## GIVEN TASK
Give the following rows as a numbered list, with blank lines left out.

## DATASET CONTENT
===============

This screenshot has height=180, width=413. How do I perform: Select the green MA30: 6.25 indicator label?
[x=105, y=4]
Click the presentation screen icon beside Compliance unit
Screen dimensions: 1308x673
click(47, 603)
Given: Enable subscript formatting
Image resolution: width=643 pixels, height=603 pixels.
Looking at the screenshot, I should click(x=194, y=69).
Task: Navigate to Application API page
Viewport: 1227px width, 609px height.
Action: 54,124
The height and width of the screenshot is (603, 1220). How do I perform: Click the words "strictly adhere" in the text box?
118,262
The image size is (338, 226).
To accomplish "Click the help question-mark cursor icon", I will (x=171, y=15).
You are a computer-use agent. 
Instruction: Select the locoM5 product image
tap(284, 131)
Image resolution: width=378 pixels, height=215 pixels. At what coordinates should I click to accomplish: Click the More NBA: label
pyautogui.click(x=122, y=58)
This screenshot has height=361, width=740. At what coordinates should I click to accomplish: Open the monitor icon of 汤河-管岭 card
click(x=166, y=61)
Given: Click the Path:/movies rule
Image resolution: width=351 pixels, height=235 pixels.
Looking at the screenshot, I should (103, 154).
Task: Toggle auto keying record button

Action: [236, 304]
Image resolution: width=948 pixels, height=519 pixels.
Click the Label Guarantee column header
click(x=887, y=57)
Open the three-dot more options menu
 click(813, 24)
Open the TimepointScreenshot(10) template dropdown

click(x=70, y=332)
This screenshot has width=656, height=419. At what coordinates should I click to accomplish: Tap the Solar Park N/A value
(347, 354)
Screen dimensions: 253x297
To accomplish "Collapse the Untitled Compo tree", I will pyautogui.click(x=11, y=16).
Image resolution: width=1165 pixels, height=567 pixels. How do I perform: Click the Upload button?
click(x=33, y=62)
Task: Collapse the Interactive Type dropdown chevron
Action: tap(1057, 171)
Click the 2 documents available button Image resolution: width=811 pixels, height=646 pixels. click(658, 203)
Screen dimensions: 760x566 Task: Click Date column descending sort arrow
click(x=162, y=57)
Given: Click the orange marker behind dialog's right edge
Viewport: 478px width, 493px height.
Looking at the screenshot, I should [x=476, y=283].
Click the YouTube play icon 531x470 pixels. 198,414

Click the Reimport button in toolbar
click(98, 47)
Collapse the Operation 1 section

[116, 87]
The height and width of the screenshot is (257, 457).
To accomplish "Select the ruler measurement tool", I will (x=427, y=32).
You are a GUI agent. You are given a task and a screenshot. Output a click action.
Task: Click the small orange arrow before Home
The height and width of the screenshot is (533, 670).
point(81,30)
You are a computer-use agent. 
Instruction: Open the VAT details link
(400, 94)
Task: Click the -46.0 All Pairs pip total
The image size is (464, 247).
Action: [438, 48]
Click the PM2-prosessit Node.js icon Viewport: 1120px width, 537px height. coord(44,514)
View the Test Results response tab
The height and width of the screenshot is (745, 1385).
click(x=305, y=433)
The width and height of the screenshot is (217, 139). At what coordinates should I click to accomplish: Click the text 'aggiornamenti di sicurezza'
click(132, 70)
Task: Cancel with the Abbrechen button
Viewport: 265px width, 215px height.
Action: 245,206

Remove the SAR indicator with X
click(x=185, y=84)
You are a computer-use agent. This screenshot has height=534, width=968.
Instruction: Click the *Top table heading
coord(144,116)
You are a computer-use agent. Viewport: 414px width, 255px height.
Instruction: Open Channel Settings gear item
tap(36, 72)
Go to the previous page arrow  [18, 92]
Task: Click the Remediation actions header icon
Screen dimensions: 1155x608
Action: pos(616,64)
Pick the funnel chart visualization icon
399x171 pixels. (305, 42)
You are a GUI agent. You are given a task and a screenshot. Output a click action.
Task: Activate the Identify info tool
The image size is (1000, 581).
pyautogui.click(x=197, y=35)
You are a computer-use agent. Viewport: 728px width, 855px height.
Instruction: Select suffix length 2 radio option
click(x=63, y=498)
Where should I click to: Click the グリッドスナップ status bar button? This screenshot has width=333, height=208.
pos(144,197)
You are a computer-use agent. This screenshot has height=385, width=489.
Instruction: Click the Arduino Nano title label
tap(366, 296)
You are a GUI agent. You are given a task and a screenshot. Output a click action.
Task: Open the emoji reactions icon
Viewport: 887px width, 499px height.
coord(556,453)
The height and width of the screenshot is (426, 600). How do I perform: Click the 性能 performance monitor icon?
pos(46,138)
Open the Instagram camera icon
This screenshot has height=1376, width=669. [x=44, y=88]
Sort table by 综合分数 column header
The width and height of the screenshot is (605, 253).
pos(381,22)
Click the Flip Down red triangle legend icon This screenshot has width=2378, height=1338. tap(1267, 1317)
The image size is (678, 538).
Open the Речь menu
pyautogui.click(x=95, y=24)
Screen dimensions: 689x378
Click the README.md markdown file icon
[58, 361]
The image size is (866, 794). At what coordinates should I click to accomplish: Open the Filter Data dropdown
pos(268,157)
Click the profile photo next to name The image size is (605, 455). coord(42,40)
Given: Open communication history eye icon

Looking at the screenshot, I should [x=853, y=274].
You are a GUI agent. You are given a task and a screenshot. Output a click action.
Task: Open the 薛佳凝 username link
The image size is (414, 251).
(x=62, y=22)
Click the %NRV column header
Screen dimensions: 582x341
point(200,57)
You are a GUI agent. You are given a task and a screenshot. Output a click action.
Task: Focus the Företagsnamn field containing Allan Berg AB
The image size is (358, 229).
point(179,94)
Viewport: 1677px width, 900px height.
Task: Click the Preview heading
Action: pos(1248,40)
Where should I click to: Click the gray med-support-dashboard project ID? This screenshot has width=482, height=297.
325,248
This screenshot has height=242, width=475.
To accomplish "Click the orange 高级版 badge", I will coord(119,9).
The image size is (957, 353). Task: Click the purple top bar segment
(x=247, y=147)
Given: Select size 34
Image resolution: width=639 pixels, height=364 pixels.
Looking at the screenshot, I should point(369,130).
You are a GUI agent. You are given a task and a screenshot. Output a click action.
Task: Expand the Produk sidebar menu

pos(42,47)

===============

## OUTPUT OF THE TASK
1. This screenshot has height=180, width=413. How do I perform: Select the green MA30: 6.25 indicator label?
2. [x=105, y=4]
3. Click the presentation screen icon beside Compliance unit
4. Screen dimensions: 1308x673
5. click(47, 603)
6. Given: Enable subscript formatting
7. Image resolution: width=643 pixels, height=603 pixels.
8. Looking at the screenshot, I should click(x=194, y=69).
9. Task: Navigate to Application API page
10. Viewport: 1227px width, 609px height.
11. Action: 54,124
12. The height and width of the screenshot is (603, 1220). How do I perform: Click the words "strictly adhere" in the text box?
13. 118,262
14. The image size is (338, 226).
15. To accomplish "Click the help question-mark cursor icon", I will (x=171, y=15).
16. You are a computer-use agent. 
17. Instruction: Select the locoM5 product image
18. tap(284, 131)
19. Image resolution: width=378 pixels, height=215 pixels. At what coordinates should I click to accomplish: Click the More NBA: label
20. pyautogui.click(x=122, y=58)
21. This screenshot has height=361, width=740. At what coordinates should I click to accomplish: Open the monitor icon of 汤河-管岭 card
22. click(x=166, y=61)
23. Given: Click the Path:/movies rule
24. Image resolution: width=351 pixels, height=235 pixels.
25. Looking at the screenshot, I should (103, 154).
26. Task: Toggle auto keying record button
27. Action: [236, 304]
28. Image resolution: width=948 pixels, height=519 pixels.
29. Click the Label Guarantee column header
30. click(x=887, y=57)
31. Open the three-dot more options menu
32.  click(813, 24)
33. Open the TimepointScreenshot(10) template dropdown
34. click(x=70, y=332)
35. This screenshot has width=656, height=419. At what coordinates should I click to accomplish: Tap the Solar Park N/A value
36. (347, 354)
37. Screen dimensions: 253x297
38. To accomplish "Collapse the Untitled Compo tree", I will pyautogui.click(x=11, y=16).
39. Image resolution: width=1165 pixels, height=567 pixels. How do I perform: Click the Upload button?
40. click(x=33, y=62)
41. Task: Collapse the Interactive Type dropdown chevron
42. Action: tap(1057, 171)
43. Click the 2 documents available button Image resolution: width=811 pixels, height=646 pixels. click(658, 203)
44. Screen dimensions: 760x566 Task: Click Date column descending sort arrow
45. click(x=162, y=57)
46. Given: Click the orange marker behind dialog's right edge
47. Viewport: 478px width, 493px height.
48. Looking at the screenshot, I should [x=476, y=283].
49. Click the YouTube play icon 531x470 pixels. 198,414
50. Click the Reimport button in toolbar
51. click(98, 47)
52. Collapse the Operation 1 section
53. [116, 87]
54. The height and width of the screenshot is (257, 457).
55. To accomplish "Select the ruler measurement tool", I will (x=427, y=32).
56. You are a GUI agent. You are given a task and a screenshot. Output a click action.
57. Task: Click the small orange arrow before Home
58. The height and width of the screenshot is (533, 670).
59. point(81,30)
60. You are a computer-use agent. 
61. Instruction: Open the VAT details link
62. (400, 94)
63. Task: Click the -46.0 All Pairs pip total
64. The image size is (464, 247).
65. Action: [438, 48]
66. Click the PM2-prosessit Node.js icon Viewport: 1120px width, 537px height. coord(44,514)
67. View the Test Results response tab
68. The height and width of the screenshot is (745, 1385).
69. click(x=305, y=433)
70. The width and height of the screenshot is (217, 139). At what coordinates should I click to accomplish: Click the text 'aggiornamenti di sicurezza'
71. click(132, 70)
72. Task: Cancel with the Abbrechen button
73. Viewport: 265px width, 215px height.
74. Action: 245,206
75. Remove the SAR indicator with X
76. click(x=185, y=84)
77. You are a computer-use agent. This screenshot has height=534, width=968.
78. Instruction: Click the *Top table heading
79. coord(144,116)
80. You are a computer-use agent. Viewport: 414px width, 255px height.
81. Instruction: Open Channel Settings gear item
82. tap(36, 72)
83. Go to the previous page arrow  [18, 92]
84. Task: Click the Remediation actions header icon
85. Screen dimensions: 1155x608
86. Action: pos(616,64)
87. Pick the funnel chart visualization icon
88. 399x171 pixels. (305, 42)
89. You are a GUI agent. You are given a task and a screenshot. Output a click action.
90. Task: Activate the Identify info tool
91. The image size is (1000, 581).
92. pyautogui.click(x=197, y=35)
93. You are a computer-use agent. Viewport: 728px width, 855px height.
94. Instruction: Select suffix length 2 radio option
95. click(x=63, y=498)
96. Where should I click to: Click the グリッドスナップ status bar button? This screenshot has width=333, height=208.
97. pos(144,197)
98. You are a computer-use agent. This screenshot has height=385, width=489.
99. Instruction: Click the Arduino Nano title label
100. tap(366, 296)
101. You are a GUI agent. You are given a task and a screenshot. Output a click action.
102. Task: Open the emoji reactions icon
103. Viewport: 887px width, 499px height.
104. coord(556,453)
105. The height and width of the screenshot is (426, 600). How do I perform: Click the 性能 performance monitor icon?
106. pos(46,138)
107. Open the Instagram camera icon
108. This screenshot has height=1376, width=669. [x=44, y=88]
109. Sort table by 综合分数 column header
110. The width and height of the screenshot is (605, 253).
111. pos(381,22)
112. Click the Flip Down red triangle legend icon This screenshot has width=2378, height=1338. tap(1267, 1317)
113. The image size is (678, 538).
114. Open the Речь menu
115. pyautogui.click(x=95, y=24)
116. Screen dimensions: 689x378
117. Click the README.md markdown file icon
118. [58, 361]
119. The image size is (866, 794). At what coordinates should I click to accomplish: Open the Filter Data dropdown
120. pos(268,157)
121. Click the profile photo next to name The image size is (605, 455). coord(42,40)
122. Given: Open communication history eye icon
123. Looking at the screenshot, I should [x=853, y=274].
124. You are a GUI agent. You are given a task and a screenshot. Output a click action.
125. Task: Open the 薛佳凝 username link
126. The image size is (414, 251).
127. (x=62, y=22)
128. Click the %NRV column header
129. Screen dimensions: 582x341
130. point(200,57)
131. You are a GUI agent. You are given a task and a screenshot. Output a click action.
132. Task: Focus the Företagsnamn field containing Allan Berg AB
133. The image size is (358, 229).
134. point(179,94)
135. Viewport: 1677px width, 900px height.
136. Task: Click the Preview heading
137. Action: pos(1248,40)
138. Where should I click to: Click the gray med-support-dashboard project ID? This screenshot has width=482, height=297.
139. 325,248
140. This screenshot has height=242, width=475.
141. To accomplish "Click the orange 高级版 badge", I will coord(119,9).
142. The image size is (957, 353). Task: Click the purple top bar segment
143. (x=247, y=147)
144. Given: Select size 34
145. Image resolution: width=639 pixels, height=364 pixels.
146. Looking at the screenshot, I should point(369,130).
147. You are a GUI agent. You are given a task and a screenshot. Output a click action.
148. Task: Expand the Produk sidebar menu
149. pos(42,47)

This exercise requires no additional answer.